April 13, 2006 Vol. 354 No. 15
急性心筋梗塞後のホモシステイン低下と心血管イベント
Homocysteine Lowering and Cardiovascular Events after Acute Myocardial Infarction
K.H. Bonaa and Others
ホモシステインは心血管疾患の危険因子である.われわれは,急性心筋梗塞を発症した患者の二次予防としての,ビタミン B 群によるホモシステイン低下療法の有効性を評価した.

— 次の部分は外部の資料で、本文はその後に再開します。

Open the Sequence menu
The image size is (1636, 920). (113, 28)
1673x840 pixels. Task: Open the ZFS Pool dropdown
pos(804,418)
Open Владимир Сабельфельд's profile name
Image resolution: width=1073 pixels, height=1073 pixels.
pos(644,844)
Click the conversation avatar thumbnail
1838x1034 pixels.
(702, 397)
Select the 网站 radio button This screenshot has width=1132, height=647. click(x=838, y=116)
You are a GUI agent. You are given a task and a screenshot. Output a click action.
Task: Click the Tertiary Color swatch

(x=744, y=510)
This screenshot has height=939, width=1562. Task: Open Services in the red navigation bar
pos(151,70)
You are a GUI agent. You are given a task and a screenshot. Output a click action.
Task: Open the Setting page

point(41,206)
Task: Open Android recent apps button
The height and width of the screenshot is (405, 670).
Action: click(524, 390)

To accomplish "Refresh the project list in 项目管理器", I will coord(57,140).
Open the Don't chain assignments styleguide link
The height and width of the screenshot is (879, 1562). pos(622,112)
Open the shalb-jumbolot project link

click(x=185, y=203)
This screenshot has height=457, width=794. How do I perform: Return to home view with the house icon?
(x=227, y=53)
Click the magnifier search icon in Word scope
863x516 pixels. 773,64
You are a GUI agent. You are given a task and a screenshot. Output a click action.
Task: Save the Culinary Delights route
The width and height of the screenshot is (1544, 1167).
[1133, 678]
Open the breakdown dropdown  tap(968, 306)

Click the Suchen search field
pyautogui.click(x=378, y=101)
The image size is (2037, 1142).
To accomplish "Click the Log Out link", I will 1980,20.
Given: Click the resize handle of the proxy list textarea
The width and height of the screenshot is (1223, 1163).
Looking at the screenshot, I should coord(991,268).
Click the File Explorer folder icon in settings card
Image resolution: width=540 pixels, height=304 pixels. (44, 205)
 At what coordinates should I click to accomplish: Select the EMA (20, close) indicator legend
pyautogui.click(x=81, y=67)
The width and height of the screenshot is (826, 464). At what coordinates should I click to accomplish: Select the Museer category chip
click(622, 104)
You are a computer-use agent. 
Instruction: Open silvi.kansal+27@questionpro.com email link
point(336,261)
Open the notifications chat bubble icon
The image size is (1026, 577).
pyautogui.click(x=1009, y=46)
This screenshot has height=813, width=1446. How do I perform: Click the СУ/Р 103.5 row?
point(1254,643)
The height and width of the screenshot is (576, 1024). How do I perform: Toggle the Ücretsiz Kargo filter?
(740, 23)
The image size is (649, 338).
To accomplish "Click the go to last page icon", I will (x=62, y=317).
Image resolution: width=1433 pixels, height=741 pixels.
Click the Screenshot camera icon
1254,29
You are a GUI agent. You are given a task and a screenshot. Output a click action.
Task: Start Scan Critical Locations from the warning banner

無作為化 7 日前以内に急性心筋梗塞を発症した男女,3,749 例を試験に登録した.2×2 の要因デザインで,患者を以下の 4 つの連日治療群に無作為に割付けた.治療群は,葉酸 0.8 mg,ビタミン B12 0.4 mg,ビタミン B6 40 mg を投与する群;葉酸 0.8 mg とビタミン B12 0.4 mg を投与する群;ビタミン B6 40 mg を投与する群;プラセボを投与する群の 4 群とした.中央値 40 ヵ月の追跡期間における主要エンドポイントは,再発性心筋梗塞,脳卒中,冠動脈疾患に起因する突然死の複合とした.
平均総ホモシステイン値は,葉酸+ビタミン B12 投与患者で 27%低下したが,この治療では,主要エンドポイントに対する有意な影響はみられなかった(リスク比 1.08,95%信頼区間 0.93~1.25,P=0.31).また,ビタミン B6 の投与では,主要エンドポイントに関して,有意な利益との関連はみられなかった(主要エンドポイントの相対リスク 1.14,95%信頼区間 0.98~1.32,P=0.09).葉酸+ビタミン B12+ビタミン B6 投与群では,リスクが増加する傾向がみられた(相対リスク 1.22,95%信頼区間 1.00~1.50,P=0.05).
ビタミン B 群を投与する治療では,急性心筋梗塞後の心血管疾患の再発リスクは減少しなかった.また,ビタミン B の併用投与の有害な影響が示唆された.したがって,この治療法は推奨されるものではない.(ClinicalTrials.gov 番号:NCT00266487)
本論文は,2006 年 3 月 12 日 www.nejm.org で発表された.